I’m also lucky in that I’m very happy with my little family. Husband is the best friend I could possibly ask for; we have so much in common and even when we’re both working from home, we find new and interesting things to talk about – we connect really well, even after 8 years of marriage, which is a huge blessing. And then there’s my darling Sausage. She’s an absolute pleasure to spend time with and more often than not, I’d rather go for a hot chocolate with her than do anything else.

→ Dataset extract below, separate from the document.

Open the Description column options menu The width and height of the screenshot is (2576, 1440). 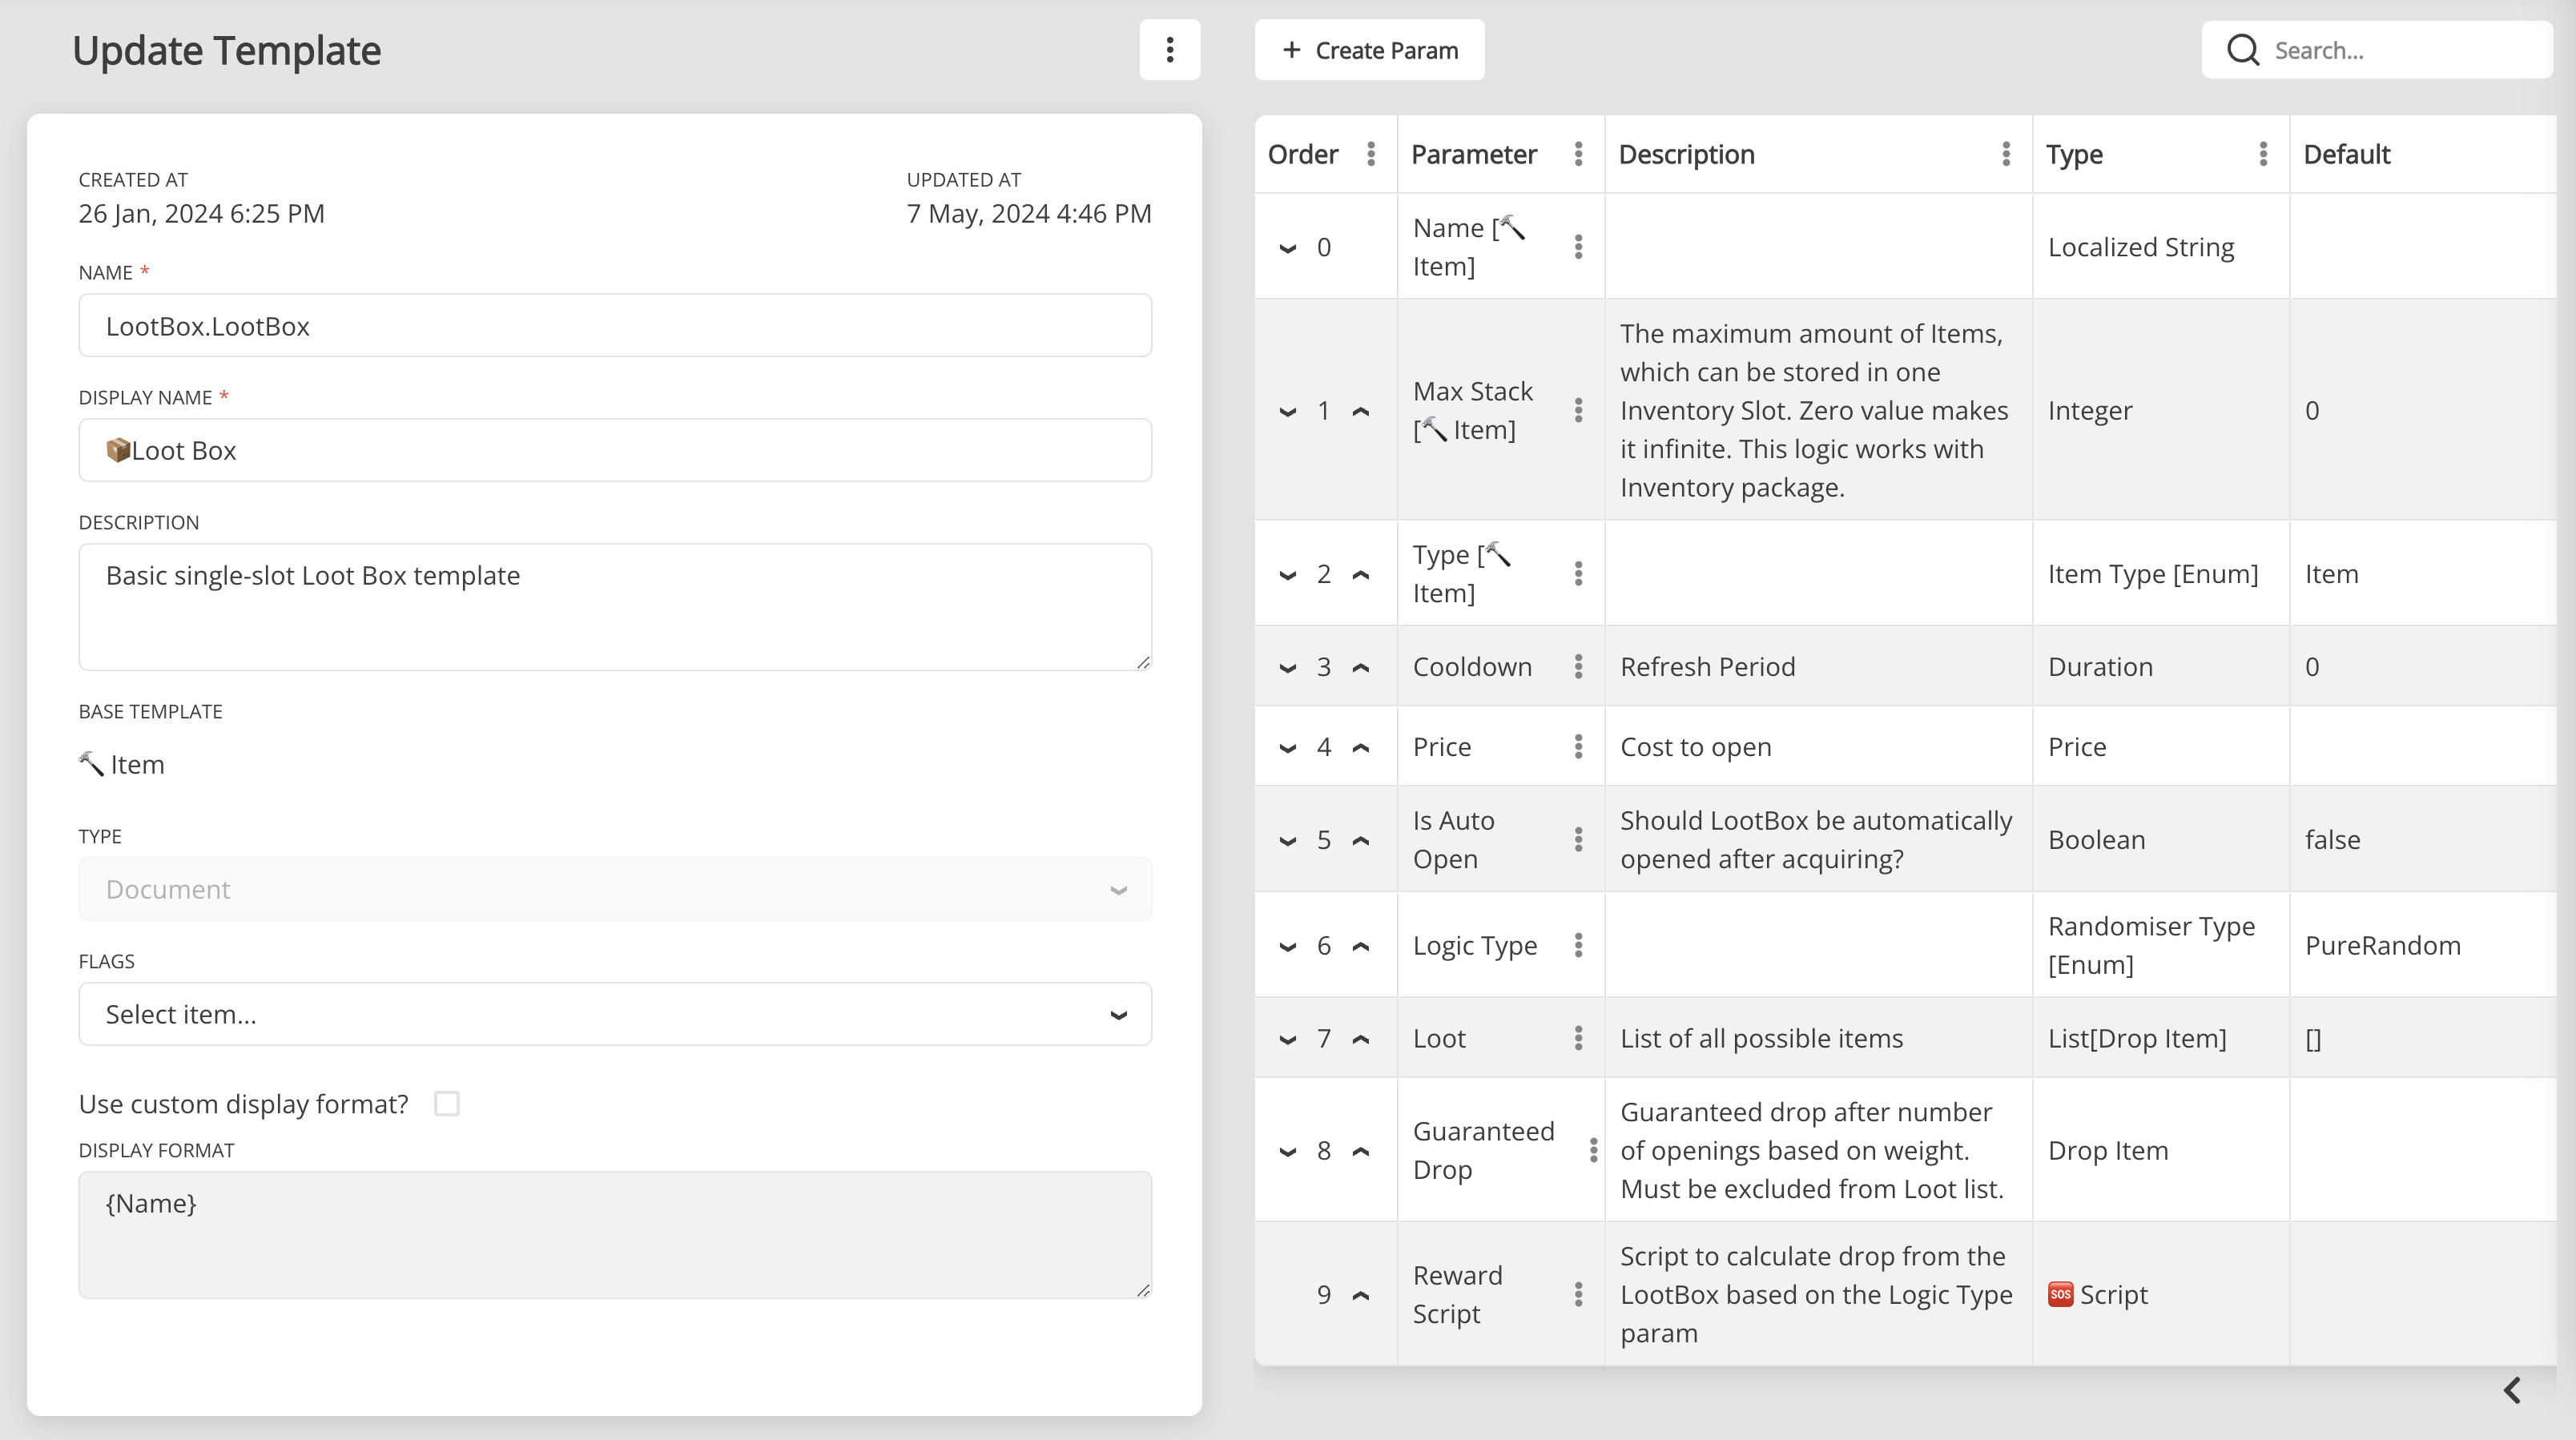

I still have this weird feeling of loneliness sometimes. I see old school friends on Facebook going out and having fun and I do get a pang of jealousy. It’s no-ones fault but my own, no-one has stopped me from maintaining my friendships, no-one forces me to be a social failure. Someone asked me last week if I’d had a baby shower yet and I was forced to admit that not only had I not ever had a baby shower, but I probably couldn’t muster up enough friends to even go to one. Same goes for my 30th – having a party would be pointless as it’d be me, standing in a big hall, surrounded by about 20 people, most of whom would be family. I’m not saying I don’t have any friends at all, I do, but I feel totally displaced from just about everyone and it’s all a bit sad, really.
Maybe it’s just me being pregnant and hormonal, I don’t know. Perhaps I’ll join a mother and baby group once 2.1 comes along and see if I can find some equally lonely shut-ins, like me. Perhaps I need to just man the hell up and start actually leaving the house for longer than it takes to do the school run or wander round Waitrose.